> [Exercise objective]
Copy each line of the material below that includes the string "Open".

> [Input for this task]
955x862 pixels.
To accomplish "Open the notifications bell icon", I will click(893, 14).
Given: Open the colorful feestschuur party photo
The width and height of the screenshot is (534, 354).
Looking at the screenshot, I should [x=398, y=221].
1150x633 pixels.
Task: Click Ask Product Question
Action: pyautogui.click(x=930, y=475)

> [Exercise result]
To accomplish "Open the notifications bell icon", I will click(893, 14).
Given: Open the colorful feestschuur party photo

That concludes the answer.